The Chaves et al. “two differences” yardstick is consistent with studies
of Hypocnemis (Isler et al. 2007) -
assuming the observed differences in call stand up to analysis. Moreover, it may be supported once a
forthcoming publication on some other Myrmeciza
including Myrmeciza goeldii /
melanoceps is out. In a study of
these and related species, including analysis of over 140 loudsongs for each of
goeldii and melanoceps and tens of other vocalisations, there would appear to
be only a single diagnosable difference in loudsong – also in “the note
structure of certain notes at a particular point in time or segment”. This pair is also apparently allopatric
lowland Myrmeciza species with
broadly similar calls. As a disclaimer,
the paper is still being finalised, there are strong bare-skin as well as
plumage differences and they are in a different section of the paraphyletic Myrmeciza tree.
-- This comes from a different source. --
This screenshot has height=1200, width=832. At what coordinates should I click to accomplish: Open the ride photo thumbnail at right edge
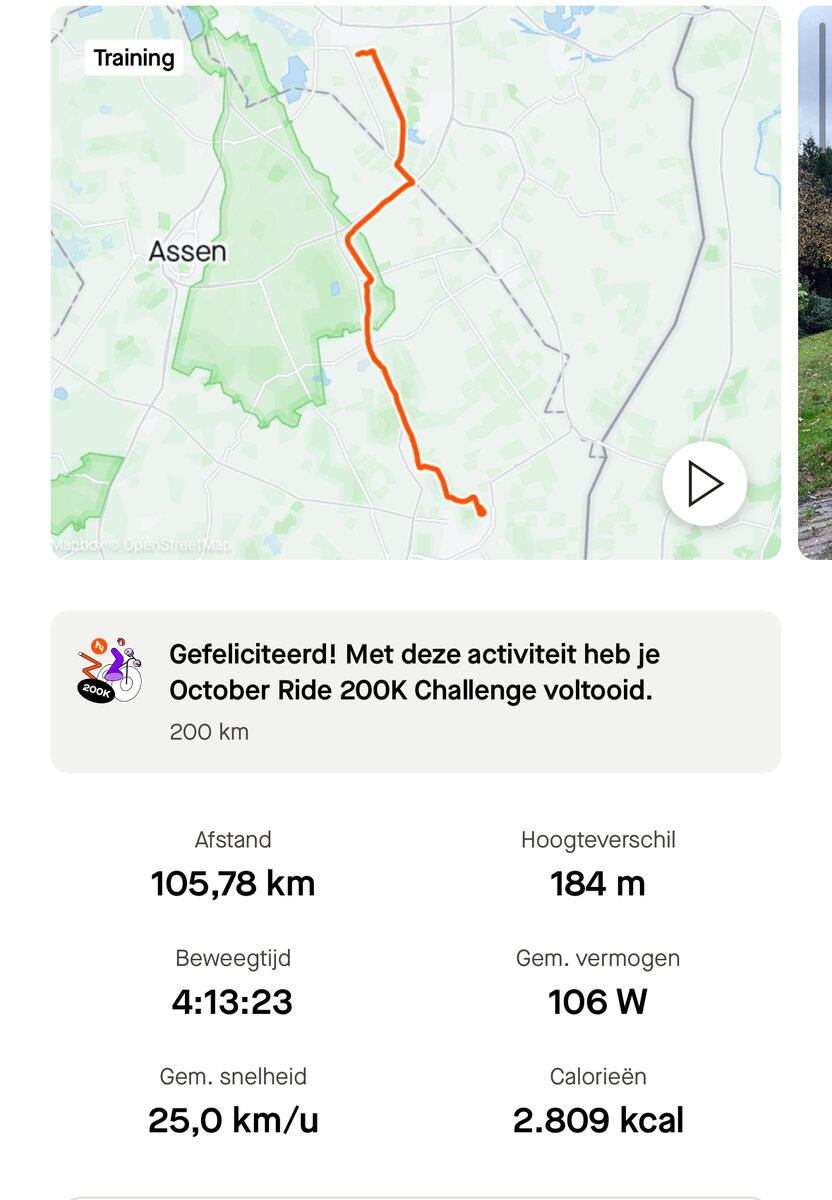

But this would otherwise seem a very analogous
situation to M. nigricauda / palliata in
a more closely related group than Hypocnemis
and one that will give support to Chaves et al.’ proposals in light of the
Isler study.
“I would thank the authors and others for
considering my concerns in such a detailed, sensible and collegiate manner, and
would now support this proposal, if not entirely for the reasons set out in the
Chaves et al., paper, then for the reasons set out in this discussion. The authors and Islers should also be
encouraged to produce a short note for Condor
making a few corrections and discussing some of the additional points in
this exchange of communications. This
proposal may have taken up a lot of space on the SACC website, but hopefully it
makes for interesting reading and everyone involved in this discussion now
seems to be in agreement.
“[Thanks to Danny Zurc (Museo de Ciencias
Naturales de La Salle, un proyecto cultural del Instituto Tecnologico
Metropolitano) for the photograph of the CSJ specimens; and Alonso Quevedo and
Trevor Ellery for information on birds at Las Tangaras.]”
Comments from Stiles: “YES, especially given the additional
information provided by the Islers that resolved Donegan’s (reasonable) doubts
regarding vocalizations. Perhaps
unfortunate that Chaves et al. did not discuss plumage characters, because
males of palliata and nigricauda differ strongly, females more
subtly but consistently, adding another set of characters favoring species
status.”
Comments from Pacheco: “YES. Após é a análise adicional dos Islers, a partir das
construtivas colocações de Donegan.”
Comments
from Robbins:
“YES. The process that has
occurred during the evaluation of this proposal is precisely how we want the
Committee to function. All parties should be congratulated not only in the new
insights that were brought to bear on this perplexing problem, but also in the
manner in which it was presented.”
Comments from Nores: “YES. Song differences (Xeno-canto) are noticeable. Moreover, the molecular analysis by Chavez et al. (2010) clearly shows a highly supported clade for the laemosticta complex with the four taxa forming a polytomy.”
Comments from Pérez-Emán: “YES. As indicated by Mark, the evaluation of
this proposal is a clear example of a constructive peer-reviewed process
leading to a stronger documentation of the evidence supporting species status
in this group. As Donegan pointed out, a short note including some of the
issues raised here and providing the new evidence seems to be warranted.”